The Wiesensteig witch trial took place in Wiesensteig in Germany in 1562–1563. It led to the execution of 67 women for sorcery. This has been described as the first of the great witch trials of Germany and the starting point of the continuing European witch hunt. The trial inspired to the popular book : Of the tricks of Demons, which were printed in six expanded editions in Latin between 1562 and 1583 and translated to French in 1565. It was recorded in 1563 in a pamphlet called "True and Horrifying Deeds of 63 Witches".

The trial 

In the mid-16th century, Wiesensteig suffered from religious turmoil, war, severe hail storms and epidemics. The ruler of the city, Count Ulrich von Helfenstein, started to blame the misfortunes of the city on witches.

On August 3, 1562, a severe hailstorm hit the city and the damages were extensive. Within a couple of days, Helfenstein had several women arrested and accused of witchcraft, an action which appears to have been met with approval. Six of the arrested women were executed as witches. They were made to confess to sorcery through torture. A number of these claimed to have seen citizens of Esslingen at their Sabbath. Three people were arrested in Esslingen, but later released.

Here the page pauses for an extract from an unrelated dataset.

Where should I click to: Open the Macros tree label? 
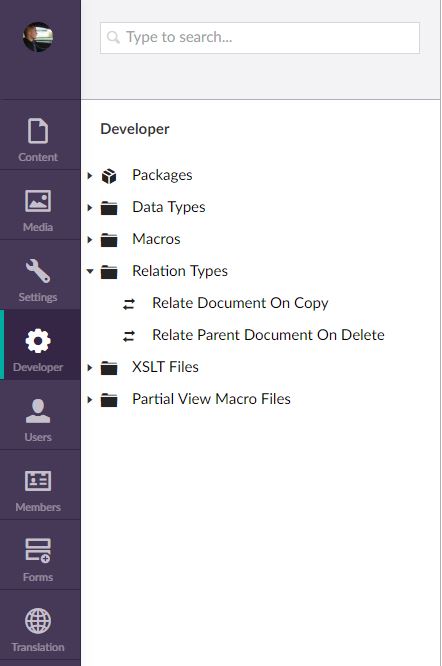point(156,239)
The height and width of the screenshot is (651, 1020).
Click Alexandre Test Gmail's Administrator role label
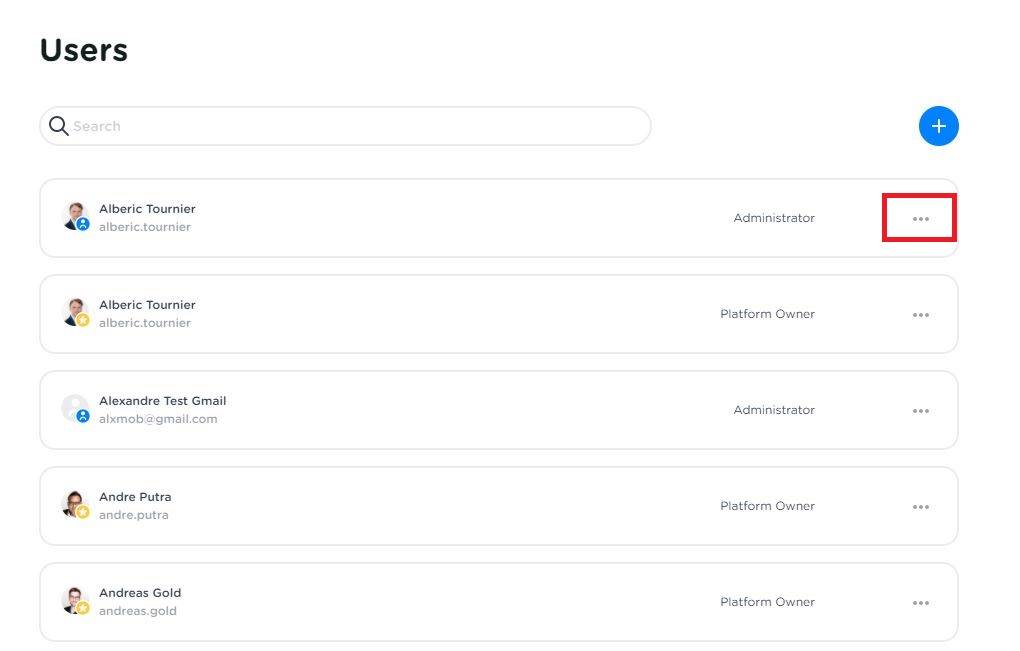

Helfenstein was appalled at the lenience in Esslingen. He executed another forty-one women from Wiesensteig. On December 2, 1562, he approved the additional execution of 20 more. This amounted to the total reported in a sensational pamphlet of 1563, which described as: the true and terrible acts and deeds of the sixty-three witches and sorceresses who were burned at Wiesensteig.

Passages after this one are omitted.